● **EXERCISE SET**:
[a] Please extract the stretch of the article on the New Haven County office market from "The market continues" through "for residential use.", copying it word for word.
[b] Summarize the article on the New Haven County office market in two sentences.

Article published in New England Real Estate Journal by Richard H. Coote, Principal, The Wm. M. Hotchkiss Company
Like any historically stable environment, the New Haven County office market continues to stay strong at the core while realizing nominal changes at its periphery. The market’s bread and butter industry stalwarts of education, legal, and medical waiver only slightly, while the local economy alters the shoulder areas of bio-tech and general business.
The market continues at an overall vacancy rate of 12-15%. New Haven saw added inventory in the early 2000’s, a trend largely halted in the last 24 months. Instead, the future available inventory may well be shaped by changes in use such as by new owners at 205 Church Street where it is rumored that the venerable grand dame of New Haven’s high rise buildings is being considered for residential use.
Like so many small cities which have developed only as market needs have changed versus as a bi- product of a master plan, New Haven too struggles with infrastructure short falls. Look no further than the Pearl Harbor Memorial Bridge which serves as the gateway to the city. Slated for ten years of construction upgrades, small business owners and their employees may be motivated to set up shop in the surrounding shoreline or northern communities. Combine this with a continued lack of accessible parking and increasing costs of operation including a new tax assessment, and understand why downtown New Haven will be hard pressed to significantly lower vacancy rates in the short term.
Still, New Haven clearly exudes the excitement of an urban hot spot where continually evolving entertainment and retail venues support an always culturally rich life style for its business tenants. Never in recent history have there been more reasons for business people to remain in the city long after the workday ends and to reinvest their disposable income in New Haven’s future. The inherent benefits of this monetary cycle are bound to be realized more and more by New Haven’s landlords, who may not see dramatic changes in occupancy but who should be buoyed by a local economy capable of and willing to pay increasing rents.

● **GIVEN ENTRIES**:

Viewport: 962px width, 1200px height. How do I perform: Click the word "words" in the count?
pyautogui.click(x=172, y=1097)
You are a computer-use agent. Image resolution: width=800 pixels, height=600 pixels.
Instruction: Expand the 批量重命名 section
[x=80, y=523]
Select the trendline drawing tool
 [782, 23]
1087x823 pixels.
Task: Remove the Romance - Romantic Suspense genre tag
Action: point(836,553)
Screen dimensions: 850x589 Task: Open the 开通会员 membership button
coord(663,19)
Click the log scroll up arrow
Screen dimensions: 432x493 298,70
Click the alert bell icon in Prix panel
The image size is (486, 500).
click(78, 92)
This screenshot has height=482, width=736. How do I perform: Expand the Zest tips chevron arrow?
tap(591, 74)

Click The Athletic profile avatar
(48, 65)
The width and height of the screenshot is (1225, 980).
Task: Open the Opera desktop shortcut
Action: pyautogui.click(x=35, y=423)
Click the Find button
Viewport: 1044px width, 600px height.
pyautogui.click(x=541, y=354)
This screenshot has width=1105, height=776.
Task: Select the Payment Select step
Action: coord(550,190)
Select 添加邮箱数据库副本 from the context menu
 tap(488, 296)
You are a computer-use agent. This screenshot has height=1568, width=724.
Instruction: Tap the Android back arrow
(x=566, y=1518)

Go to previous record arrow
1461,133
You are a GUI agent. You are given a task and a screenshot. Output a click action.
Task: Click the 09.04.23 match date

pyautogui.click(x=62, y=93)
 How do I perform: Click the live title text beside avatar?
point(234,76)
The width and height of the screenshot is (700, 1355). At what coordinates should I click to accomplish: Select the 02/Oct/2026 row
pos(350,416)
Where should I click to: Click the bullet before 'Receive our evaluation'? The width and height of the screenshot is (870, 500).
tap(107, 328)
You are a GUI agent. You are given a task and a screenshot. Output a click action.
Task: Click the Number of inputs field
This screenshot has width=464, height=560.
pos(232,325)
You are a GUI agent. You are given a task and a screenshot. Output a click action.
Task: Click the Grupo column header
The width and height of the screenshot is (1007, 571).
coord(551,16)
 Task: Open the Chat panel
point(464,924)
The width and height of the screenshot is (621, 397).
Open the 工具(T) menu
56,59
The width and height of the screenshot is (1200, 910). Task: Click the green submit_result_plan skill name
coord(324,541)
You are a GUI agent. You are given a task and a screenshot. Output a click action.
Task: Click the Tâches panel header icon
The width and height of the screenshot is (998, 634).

● **RESULTS OF THE EXERCISE**:
[a]
The market continues at an overall vacancy rate of 12-15%. New Haven saw added inventory in the early 2000’s, a trend largely halted in the last 24 months. Instead, the future available inventory may well be shaped by changes in use such as by new owners at 205 Church Street where it is rumored that the venerable grand dame of New Haven’s high rise buildings is being considered for residential use.

[b] The New Haven County office market stays strong at its core of education, legal, and medical tenants, holding an overall vacancy rate of 12-15% after a trend of added inventory largely halted in the last 24 months. Infrastructure shortfalls like the Pearl Harbor Memorial Bridge construction, a lack of accessible parking, and rising operating costs make significant short-term vacancy reductions unlikely, but the city's evolving entertainment and retail venues support a local economy able to pay increasing rents.